The PROP where arrows from m to n are relations from **m** to **n** is called **Rel**. Composition in **Rel** is, as expected, composition of relations. If you haven’t come across this before, it’s very simple. If R: m_{1} ⇸ m_{2} and S: m_{2} ⇸ m_{3} then R ; S is the relation m_{1} ⇸ m_{3} defined:

R ; S = { (x,z) | there exists y such that (x,y) ∈ R and (y,z) ∈ S }

Again, pictorially, this is pretty simple to explain: we put the two relations we are composing side by side, and include a connection from the starting point to the end point if there is a path that takes us there. We don’t care about the precise number of paths, as long as it’s greater than 0. Here are some examples:

As we observed before, every function gives rise to a relation, and it’s not difficult to see that relational composition is compatible with composition of functions: if I compose two functions and look at the resulting relation then it is the same one as if I composed the two functions as relations.

The monoidal product in **Rel** is also similar to the one in **Fun**: again, we stack relations on top of each other. For example:

The permutations are the graphs of permutations. Again, it’s not difficult to verify that **Rel** satisfies all the conditions required of PROPs.

The fact that composition and monoidal product are compatible in **Fun** and **Rel** can be captured succinctly by the observation that there is a faithful homomorphism **Fun** → **Rel**. Obviously this homomorphism is not full, because, in general, not every relation from **m** to **n** is the graph of a function.

As was the case with functions, we have also seen almost all we need to understand how to characterise relations diagrammatically. The theory that does the job is the following.

We have seen most of these equations before. Taking (S) away, it is just the theory **B**, and we went though all of its equations in detail in Episode 8. We know that **B** is isomorphic to the PROP **Mat** of natural number matrices.

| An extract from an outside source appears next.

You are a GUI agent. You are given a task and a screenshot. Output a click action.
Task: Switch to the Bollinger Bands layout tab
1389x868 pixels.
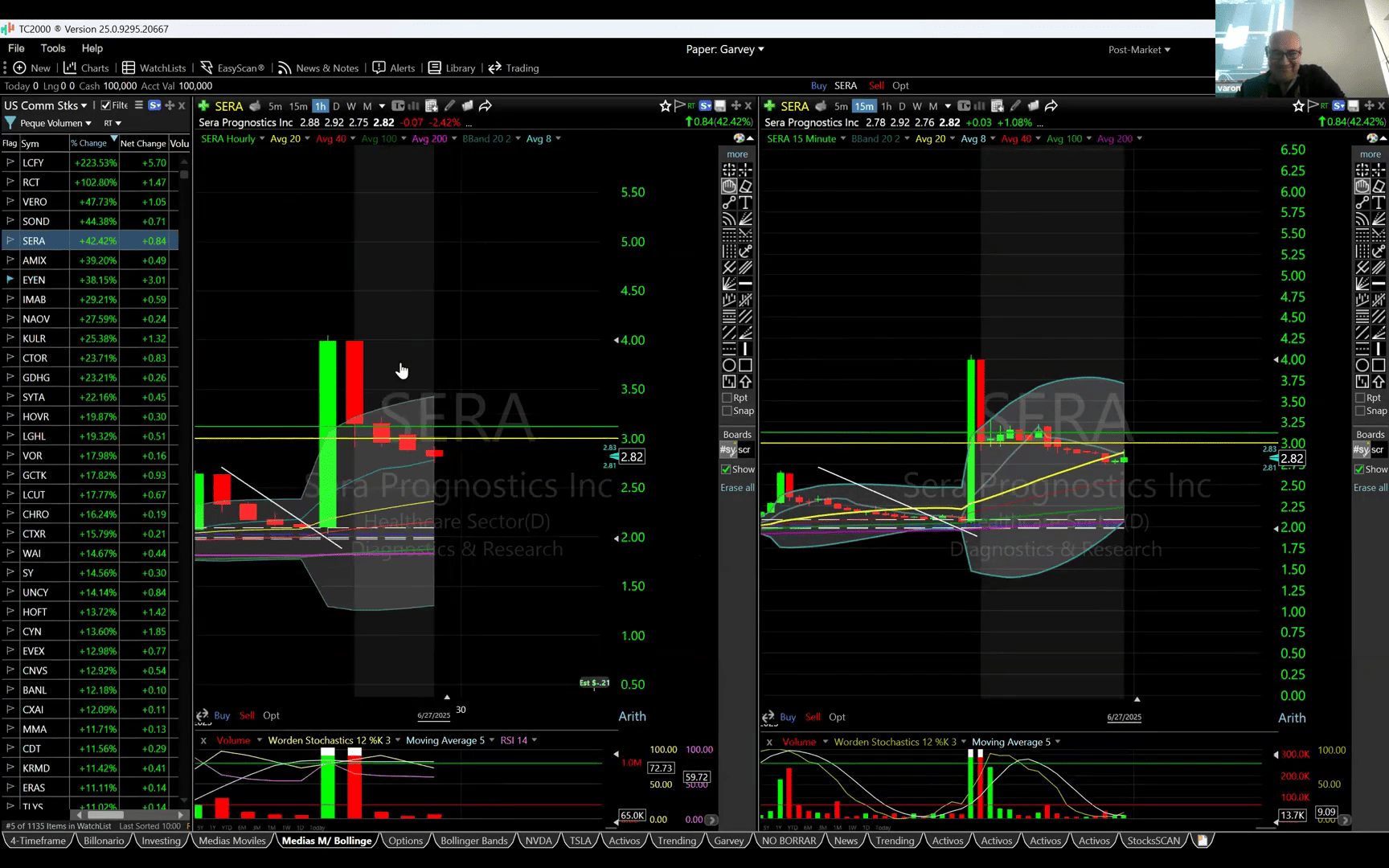tap(473, 841)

The equation (S) is sometimes called the “special” equation. It’s not a great name, but it seems to have stuck so we will use it. If we think in terms of natural number matrices, (S) seems to be saying that

2 = 1

which may look… a bit weird. But, thinking about the graphical interpretation it makes sense. We saw in Episode 9 that the diagrammatic way of understanding natural number matrices has to do with counting paths. Similarly, when composing relations we also have to keep track of paths, it’s just that we are only interested in the Yes or No question “Is there a path?”, and we don’t care about the number. This is one interpretation of (S): it ensures that having 100 paths is the same as having 1 path (but different to no paths).

Again, we won’t prove that the PROP generated by the theory of special bimonoids is isomorphic to **Rel**. Let’s save that for later. For now, here is a picture of how some of the pictures of relations from before look as diagrams in the theory.

I wrote a part of this episode during my holidays on a train from Yerevan, the capital of Armenia, to Tbilisi, the capital of Georgia. The train trip was quite an experience.

It was an old Soviet relic from I would guess the 60s or the 70s. The weather was very warm, in the high 30s, but fortunately the train was equipped with air conditioning. Unfortunately, it was controlled by a matronly, but friendly, Russian lady who was in charge of the carriage. If she judged that the sun was not shining hard enough, she simply turned the aircon off and walked along the corridor, opening windows. Once the train heated up (way) past the point of comfort, the ritual was reversed.

The toilet wasn’t too pleasant and there was no running water. But; surprise! Fast, free public wifi.

One last thing. We are looking for PhD students!

Continue reading with Episode 22 — The Frobenius Equation.

Woo hoo. You’re back. BTW: I saw on Facebook that you taught someone the equation: ⊥ + ⊤ = ∞. Can you provide a link to the relevant material?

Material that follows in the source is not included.